09 Feb One sonogram…
Saved my son’s life.
We were lucky…or blessed. You decide.
A very good friend of my family just happens to be one of the leading perinatologists in North Texas. He generously offered a 3-D sonogram to us as a gift. So at 27 weeks, Gray and I met him, his wife, and his three children at one of his offices on a Sunday afternoon. It was supposed to be a fun outing, a chance to see Keegan’s beautiful little face before he came into this world. And it ended with too many broken hearts – Keegan’s, ours, those of our family and friends who already loved him as much as we did.
Our friend had the unforunate task that day of telling us that Keegan’s heart had not formed correctly. Of course, we all assumed it could be fixed with surgery. It should have been able to have been fixed with surgery. That visit sent us into a tailspin of visits with fetal cardiologists, cardiothoracic surgeons, and neonatologists. We scheduled an induction, pre-registered Keegan with the NICU, scheduled his first surgery, and reserved a bed in the cardiovascular ICU at Children’s – all before he took one single breath.
We had the luxury of educating ourselves, planning, and trying in vain to prepare ourselves mentally, physically, and emotionally for Keegan’s birth. Nothing can ever prepare you for having a child who risks dying simply by being born. For going through labor knowing that the first time you hold your son might also be the last. For standing watch over your baby’s bed with his chest splayed open and connected to more tubes than you can or want to count.
And yet, knowing in advance literally saved Keegan’s life. The NICU at the hospital where he was born knew he was coming but was wholly unprepared to stabilize him, not because they were incompetent but because he was that sick. I doubt Gray will ever forget walking up behind the NICU attending on the phone with the Children’s transport team, telling them that in the 20 minutes since Keegan was born, they were already “losing him.” Or the relief in the faces of the NICU team as they signed off responsibility of our son to the nurse who would try to keep him alive in the morning rush hour traffic down to Children’s. Despite all that, the fact that the team at Children’s had “seen” his heart via a fetal echocardiogram and had at least some time to prepare saved time that Keegan did not have.

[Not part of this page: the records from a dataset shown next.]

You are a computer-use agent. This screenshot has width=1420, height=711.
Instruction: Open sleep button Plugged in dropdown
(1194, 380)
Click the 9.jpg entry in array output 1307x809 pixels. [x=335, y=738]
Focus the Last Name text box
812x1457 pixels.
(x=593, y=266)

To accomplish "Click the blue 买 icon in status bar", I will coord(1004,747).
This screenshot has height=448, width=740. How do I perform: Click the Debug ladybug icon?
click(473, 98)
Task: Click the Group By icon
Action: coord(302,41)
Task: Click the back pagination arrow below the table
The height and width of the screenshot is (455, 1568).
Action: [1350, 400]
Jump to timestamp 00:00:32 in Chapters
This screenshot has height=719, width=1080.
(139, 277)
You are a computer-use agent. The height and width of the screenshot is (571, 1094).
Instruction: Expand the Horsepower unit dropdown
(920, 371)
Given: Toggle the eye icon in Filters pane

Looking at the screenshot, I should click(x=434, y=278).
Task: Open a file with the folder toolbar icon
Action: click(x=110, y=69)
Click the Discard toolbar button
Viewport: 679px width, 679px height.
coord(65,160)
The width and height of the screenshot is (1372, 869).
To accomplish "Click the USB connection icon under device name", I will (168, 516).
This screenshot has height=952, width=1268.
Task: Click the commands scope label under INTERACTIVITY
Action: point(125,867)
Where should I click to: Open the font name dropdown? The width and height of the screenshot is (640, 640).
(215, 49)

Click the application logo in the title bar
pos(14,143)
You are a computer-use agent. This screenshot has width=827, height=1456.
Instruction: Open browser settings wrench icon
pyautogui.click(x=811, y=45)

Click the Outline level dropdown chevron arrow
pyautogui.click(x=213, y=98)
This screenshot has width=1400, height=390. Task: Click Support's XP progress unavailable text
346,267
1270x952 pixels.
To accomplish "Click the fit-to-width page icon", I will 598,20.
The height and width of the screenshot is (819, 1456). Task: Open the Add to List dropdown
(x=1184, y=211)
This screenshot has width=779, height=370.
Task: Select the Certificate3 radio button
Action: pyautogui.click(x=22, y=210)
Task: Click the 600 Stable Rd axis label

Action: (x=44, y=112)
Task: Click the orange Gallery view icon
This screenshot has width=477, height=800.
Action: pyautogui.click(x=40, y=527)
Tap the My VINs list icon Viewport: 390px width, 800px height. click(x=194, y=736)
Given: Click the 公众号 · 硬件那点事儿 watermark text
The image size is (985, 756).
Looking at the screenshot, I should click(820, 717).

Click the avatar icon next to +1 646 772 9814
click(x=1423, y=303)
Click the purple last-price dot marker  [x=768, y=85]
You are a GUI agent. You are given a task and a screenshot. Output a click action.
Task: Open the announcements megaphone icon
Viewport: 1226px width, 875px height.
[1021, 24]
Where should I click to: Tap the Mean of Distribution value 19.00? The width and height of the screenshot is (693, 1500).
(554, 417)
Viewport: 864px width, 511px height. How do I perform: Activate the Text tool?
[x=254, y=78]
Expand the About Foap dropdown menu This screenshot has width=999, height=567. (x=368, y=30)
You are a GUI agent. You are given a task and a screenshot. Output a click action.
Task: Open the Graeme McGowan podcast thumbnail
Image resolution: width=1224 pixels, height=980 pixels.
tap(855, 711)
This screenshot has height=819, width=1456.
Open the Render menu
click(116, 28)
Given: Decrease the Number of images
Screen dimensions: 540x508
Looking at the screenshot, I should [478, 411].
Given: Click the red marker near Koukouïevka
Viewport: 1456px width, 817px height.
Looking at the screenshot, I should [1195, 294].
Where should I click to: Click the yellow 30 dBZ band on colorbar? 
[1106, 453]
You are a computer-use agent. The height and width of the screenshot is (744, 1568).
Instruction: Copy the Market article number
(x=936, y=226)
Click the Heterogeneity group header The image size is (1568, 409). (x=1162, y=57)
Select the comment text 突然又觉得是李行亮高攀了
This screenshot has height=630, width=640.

Just one sonogram. A non-invasive, no-risk look by a trained physician that is not standard in prenatal care in America. A test that many insurance plans do not cover. A test that some parents actually choose not to do. Not to mention the thousands (like us) who have sonograms monitored by technicians or doctors who have not been sufficiently trained to recognize the single most common birth defect in the world.
To us, it was more than just a sonogram or just a gift. It was the gift of a fighting chance at life. And there is no reason it can’t be that way to the almost 40,000 babies like Keegan born every year in this country. If you are pregnant or know someone that is, spread the word. Congenital heart defects are scary. Not knowing about them until a baby is born or later in childhood doesn’t have to be.
FOOTNOTE:
Based on some conversations I’ve had recently and the comments below, I felt compelled to add a footnote to this post for clarification. We had 2 sonograms at our OB’s office and were told Keegan was “perfect” before his diagnosis. Another heart mom told me today of having 2 sonograms at the hospital without a prenatal diagnosis. The first thing this highlights is the need for greater education for sonographers and general OBs in diagnosing the most common birth defect in the world. Yes, there are over 40 known defects and endless combinations thereof, but if you know what a heart should look like at 20 weeks, most structural defects should be detectable. Secondly, we must remember that prenatal diagnosis doesn’t always mean that a defect is “fixable”; many to this day remain fatal, whether the diagnosis is known before or after birth. If nothing else, knowing in advance gives a family and medical team the opportunity to prepare themselves mentally, emotionally, and physically for the challenges that lie ahead. And that can mean all the difference, whether your child makes it home or not. I firmly believe that I can be a better mother to my son in the moment if I’m not also worried about educating myself on what is happening and how best to advocate for him in the midst of having to emotionally come to grips with his condition.